Naomi Nakamura: I mean everything you said absolutely aligns with what the work that I do and the beliefs that I had because I think, first of all gut health is the foundation of all health and if you don't have good gut health, all of these other things, conditions and health struggles that people have. I think if they take care of their gut health a lot of problems can be alleviated that way. But also when it comes down to being a mission based company and being professional women, trying to find balance in the world. I think when it is mission based it gives you a different sense of purpose and when you're doing something that you love, it doesn't feel like work and it is work. But the passion and the drive there is just, it's a different kind of drive that I think are women who maybe aren't there yet is I think something everyone should experience.
Barb Vogel: I agree with you on that. And I think that you can experience it. You don't have to own a business. You don't have to have a great big mission like we do. We don't only just do that. We just fix 250 face deformities for children, 333 eye operations in rural India for people who could see. Veteran's therapy dog. I could go on and on about our giving. The purpose of inner-ēco is to give. We give every cent that we can and Niki knows, and the whole company knows. The minute that it's more business and it's not giving-
Niki Price: What's the purpose?
Barb Vogel: There's no purpose for me. I remember a really difficult thing a few years ago I was coming out of a meeting and it was just difficult. It was just corporate difficult stuff. And I got back in my car and there was actually nobody there and I felt this way, but I got out and I was really shaking and I was upset and because they weren't good people. Just wasn't good people doing good things. And I got in my car, close the door when I said, looked up at the heavens and I said, "You know what? I am not going through hell for the hell of it." That's my [inaudible 00:26:57] by the way. And I said, "Either we stick to this mission and this mission is first, or I'm not doing this anymore." I mean, I'm so serious about that.
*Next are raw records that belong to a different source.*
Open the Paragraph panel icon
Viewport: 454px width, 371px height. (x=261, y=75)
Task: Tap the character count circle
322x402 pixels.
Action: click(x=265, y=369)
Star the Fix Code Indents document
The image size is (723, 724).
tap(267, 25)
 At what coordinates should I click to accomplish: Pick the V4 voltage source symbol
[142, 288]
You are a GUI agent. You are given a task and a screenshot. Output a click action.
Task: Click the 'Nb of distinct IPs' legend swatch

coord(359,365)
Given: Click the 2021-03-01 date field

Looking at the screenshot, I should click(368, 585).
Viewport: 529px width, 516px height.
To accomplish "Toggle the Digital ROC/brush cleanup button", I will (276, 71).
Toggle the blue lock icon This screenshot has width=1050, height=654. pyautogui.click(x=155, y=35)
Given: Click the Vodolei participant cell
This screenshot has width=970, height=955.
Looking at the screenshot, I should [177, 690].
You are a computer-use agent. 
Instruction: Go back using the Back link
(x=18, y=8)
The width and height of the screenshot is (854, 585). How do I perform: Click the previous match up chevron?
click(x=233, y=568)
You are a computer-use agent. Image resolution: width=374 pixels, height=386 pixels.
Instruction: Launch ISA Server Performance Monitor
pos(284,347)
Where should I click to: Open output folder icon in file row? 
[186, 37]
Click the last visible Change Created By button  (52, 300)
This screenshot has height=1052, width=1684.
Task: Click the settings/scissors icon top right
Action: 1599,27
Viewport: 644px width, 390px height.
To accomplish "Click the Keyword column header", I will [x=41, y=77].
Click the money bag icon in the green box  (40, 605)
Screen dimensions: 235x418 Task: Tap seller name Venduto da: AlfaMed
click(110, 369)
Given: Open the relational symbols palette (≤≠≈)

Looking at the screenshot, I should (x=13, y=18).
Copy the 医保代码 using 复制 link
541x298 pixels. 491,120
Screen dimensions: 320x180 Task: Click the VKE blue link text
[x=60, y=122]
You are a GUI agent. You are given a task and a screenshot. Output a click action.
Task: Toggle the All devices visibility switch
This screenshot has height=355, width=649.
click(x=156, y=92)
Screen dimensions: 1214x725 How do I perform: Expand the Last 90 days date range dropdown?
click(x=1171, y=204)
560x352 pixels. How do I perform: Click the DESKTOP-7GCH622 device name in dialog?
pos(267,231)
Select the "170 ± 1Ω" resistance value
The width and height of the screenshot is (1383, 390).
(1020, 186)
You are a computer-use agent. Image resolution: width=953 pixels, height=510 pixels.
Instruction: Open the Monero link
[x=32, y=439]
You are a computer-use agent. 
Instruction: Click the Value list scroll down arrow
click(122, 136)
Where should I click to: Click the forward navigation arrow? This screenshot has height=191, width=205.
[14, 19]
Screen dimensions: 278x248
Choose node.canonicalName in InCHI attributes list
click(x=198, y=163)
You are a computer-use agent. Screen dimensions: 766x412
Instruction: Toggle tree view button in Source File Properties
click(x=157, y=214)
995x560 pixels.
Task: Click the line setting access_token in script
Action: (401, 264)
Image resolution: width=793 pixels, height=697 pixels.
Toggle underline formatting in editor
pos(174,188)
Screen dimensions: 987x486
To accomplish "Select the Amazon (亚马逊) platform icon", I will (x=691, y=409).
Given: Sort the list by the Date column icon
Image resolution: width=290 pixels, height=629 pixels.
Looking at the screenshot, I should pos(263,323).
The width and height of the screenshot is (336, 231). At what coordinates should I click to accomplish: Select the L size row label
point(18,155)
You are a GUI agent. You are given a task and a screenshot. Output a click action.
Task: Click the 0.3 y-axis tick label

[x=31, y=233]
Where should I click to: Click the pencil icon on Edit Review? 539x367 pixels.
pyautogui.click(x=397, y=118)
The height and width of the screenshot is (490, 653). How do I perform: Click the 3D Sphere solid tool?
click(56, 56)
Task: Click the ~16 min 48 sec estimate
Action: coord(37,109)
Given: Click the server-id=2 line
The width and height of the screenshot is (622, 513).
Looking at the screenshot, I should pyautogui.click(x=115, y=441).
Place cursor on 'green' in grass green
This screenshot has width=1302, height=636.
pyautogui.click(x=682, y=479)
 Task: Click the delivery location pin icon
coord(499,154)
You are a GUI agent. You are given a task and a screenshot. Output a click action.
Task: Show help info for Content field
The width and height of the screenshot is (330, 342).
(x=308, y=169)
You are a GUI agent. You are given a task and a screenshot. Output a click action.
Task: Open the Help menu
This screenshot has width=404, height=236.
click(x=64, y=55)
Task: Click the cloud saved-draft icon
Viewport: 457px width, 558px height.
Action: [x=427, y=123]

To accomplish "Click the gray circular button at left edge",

And people who support inner-ēco are supporting women that are bringing that forward, they're the ones that are freeing these people. They are the ones that are fixing me eyes and the faces and the hearts of veterans. It's not me.
Niki Price: We're the vehicle.
Barb Vogel: It's them. We're just a vehicle for it. We're the tool for it. They're the ones that are doing that and I'm so grateful for every single purchase of inner-ēco.
Niki Price: The collective group customers, the more we make, the more we get to give.
Naomi Nakamura: I love it. Well, thank you so much for joining me here. I really enjoyed our conversation. Like I said, I'm a customer myself. It's really helped me in my own health. It is not fun having your digestion just out of whack. And so thank you for the work that you do.
Niki Price: You're welcome. It's our greatest compliment.